‘My child was buried abroad’: Locals try to find and notify families of Wagner Group fighters they found buried outside Luhansk
Locals have discovered 42 fresh graves at a cemetery outside Luhansk. Judging by the names on the inscriptions, these may be the graves of Wagner Group fighters, reports BBC News Russian.
One of the women who discovered the new burial site wondered if relatives back in Russia even knew that their loved ones were buried there:
We thought, what if these people are lying here, and their families don’t even know it. So we took pictures of all the graves and started posting them in groups where people search for their missing relatives.
Nine people responded to her posts. “None of them knew that their loved ones had been killed. They were searching for them, waiting to hear from them,” she says.

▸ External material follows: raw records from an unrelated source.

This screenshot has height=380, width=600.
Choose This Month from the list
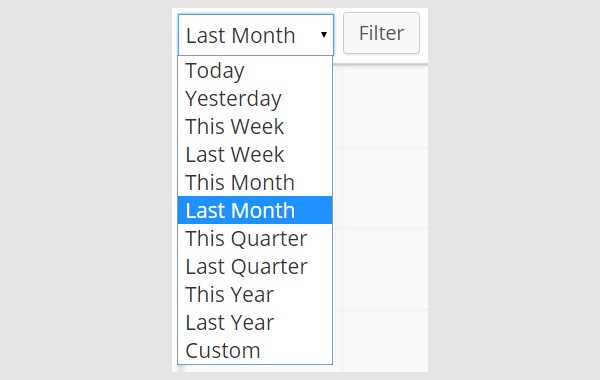[x=255, y=182]
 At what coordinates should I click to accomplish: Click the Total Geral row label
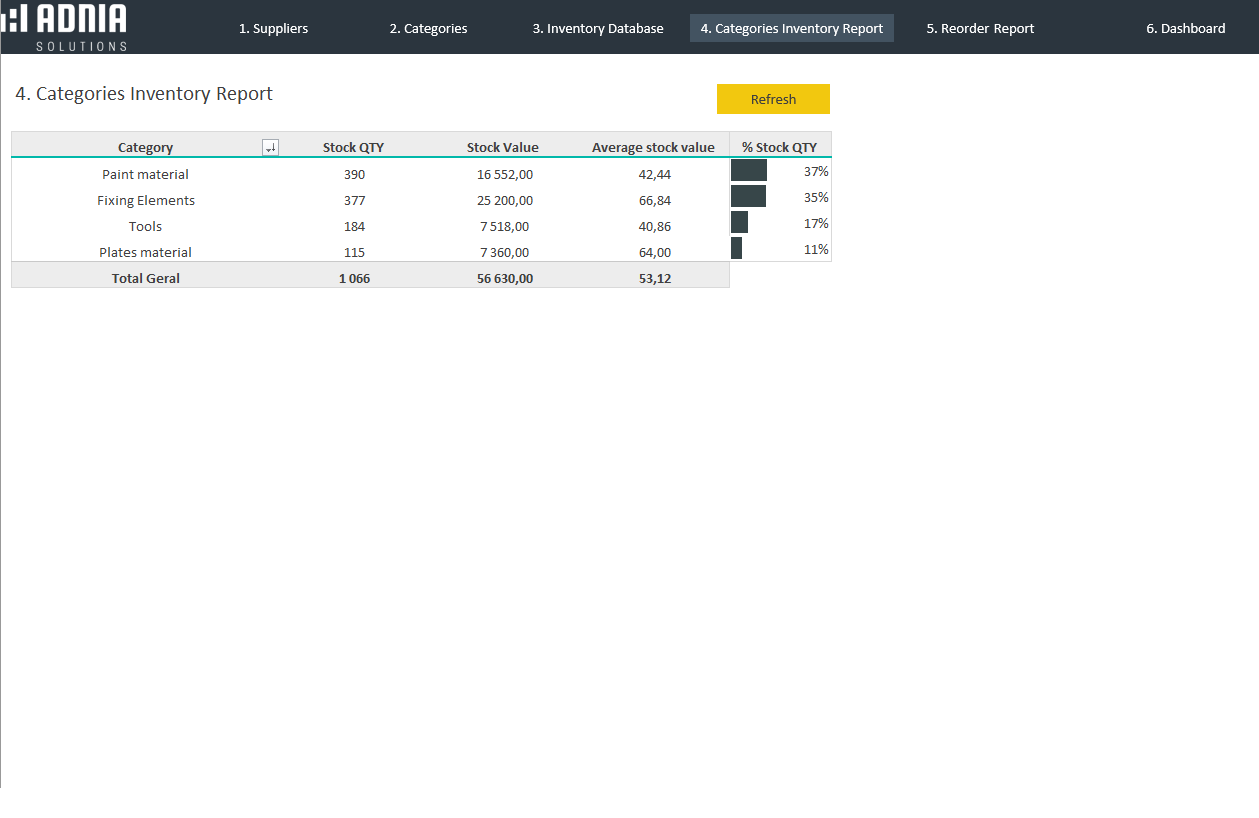(x=146, y=279)
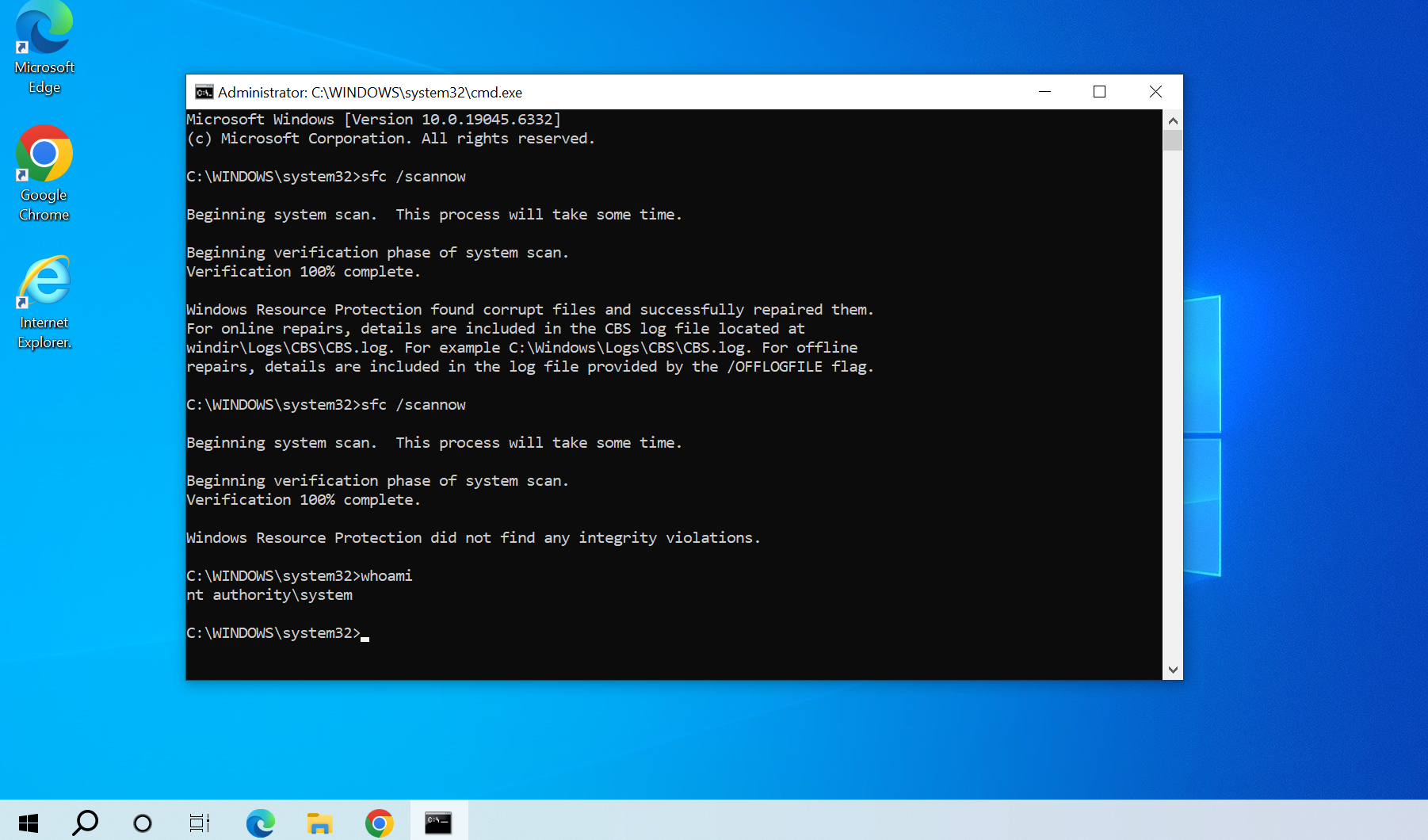Open Task View from the taskbar
This screenshot has height=840, width=1428.
point(199,822)
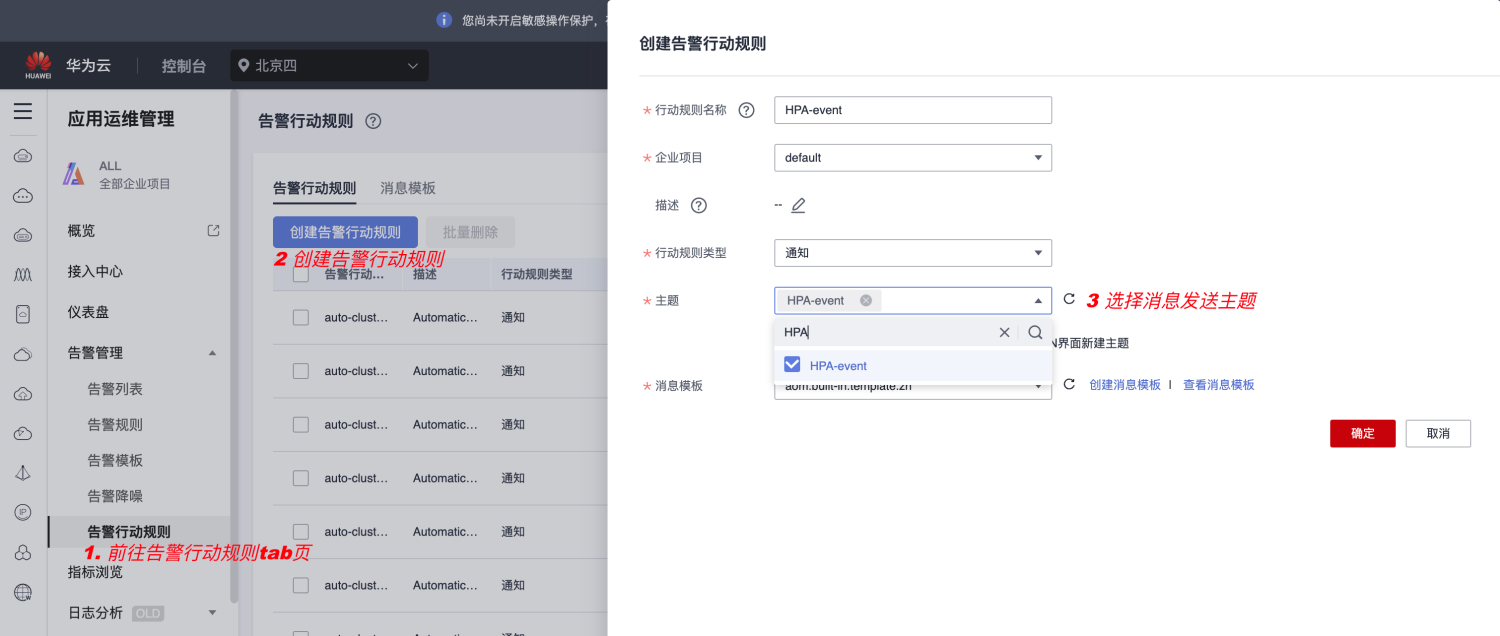The image size is (1500, 636).
Task: Clear the HPA search text with X icon
Action: pos(1004,333)
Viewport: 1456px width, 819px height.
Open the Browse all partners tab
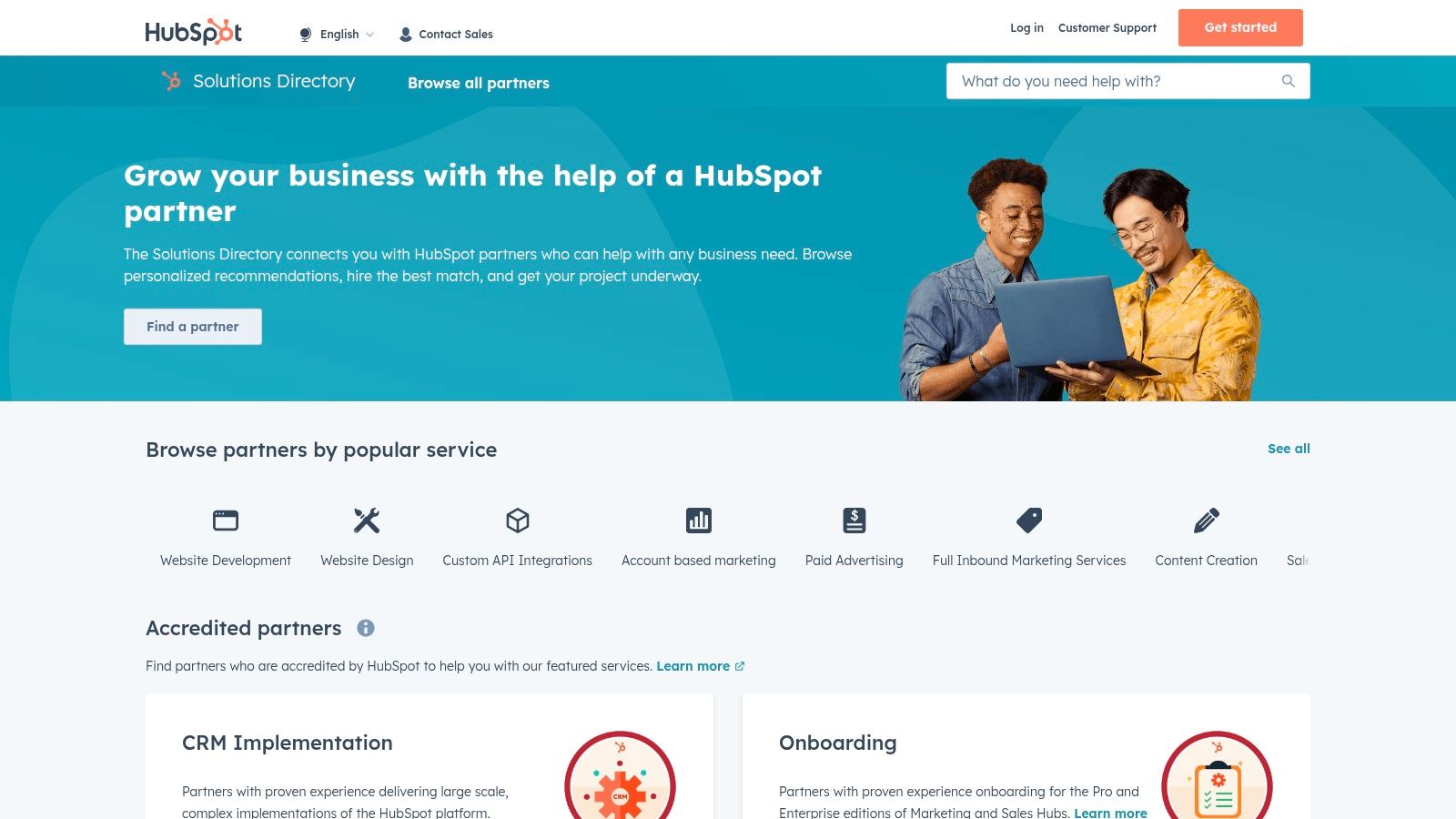(x=479, y=83)
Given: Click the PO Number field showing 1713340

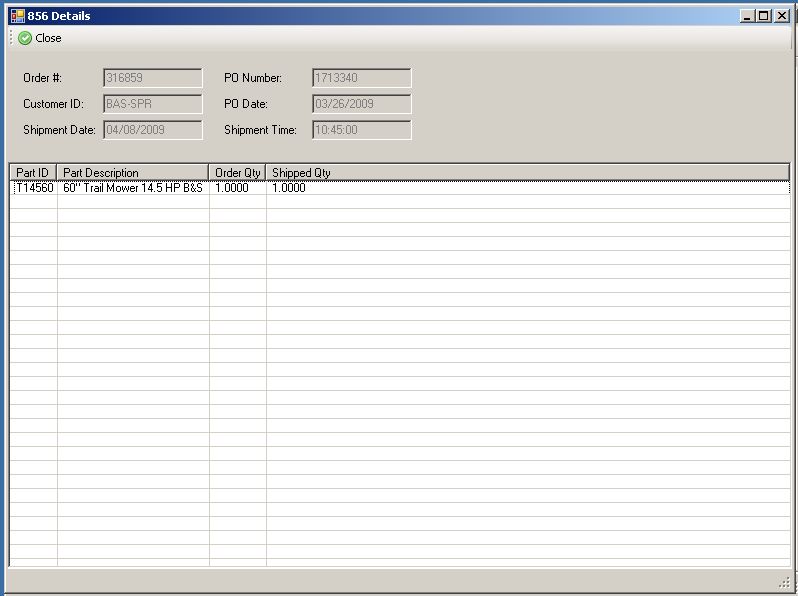Looking at the screenshot, I should (x=361, y=78).
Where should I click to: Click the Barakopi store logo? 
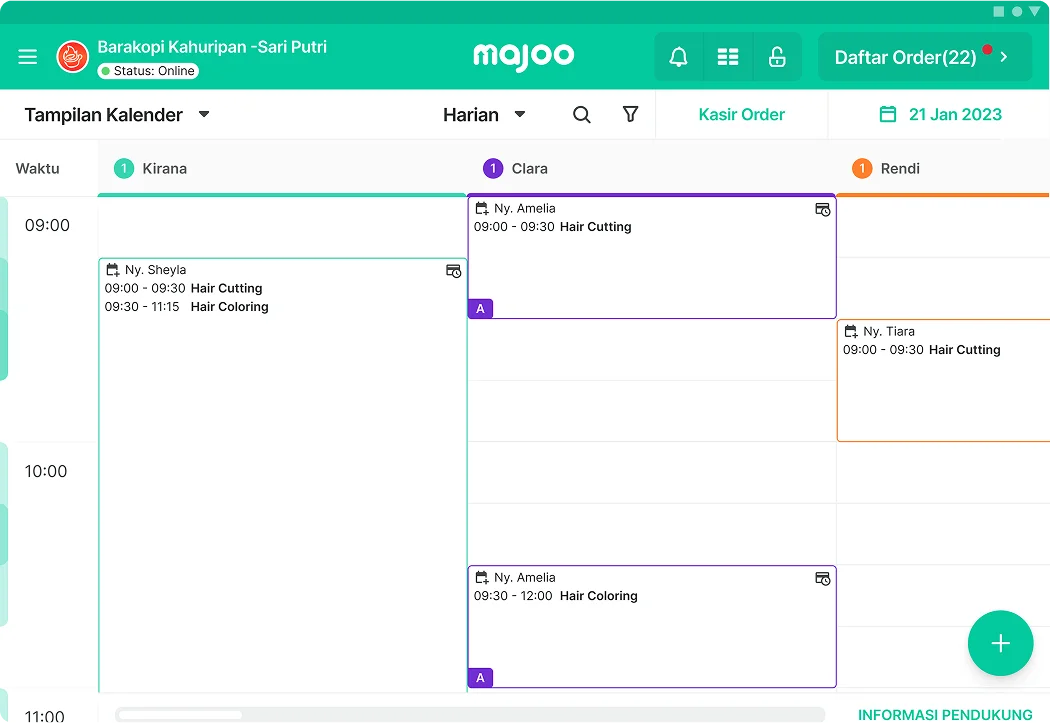coord(73,57)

BBC News matched 37 inscriptions on the graves to open-source information about the deceased, including 20 court verdicts containing the same names as the grave markers outside Luhansk.
The journalists were able to get in touch with three men’s families through the social media. In all three cases, family members said that their loved ones had been recruited by Wagner Group while serving time in prison. They left their places of incarceration in late August, and stopped returning calls in October. Neither Wagner Group nor any other branch of the Russian military has since contacted their families.
“What’s killing me is that no one told us, and it’s still nothing but silence,” said the mother of one of the deceased. “My child was buried abroad. This is terrible. I want my son to be near me. If they won’t give him back to me alive, at least let them bring the body.”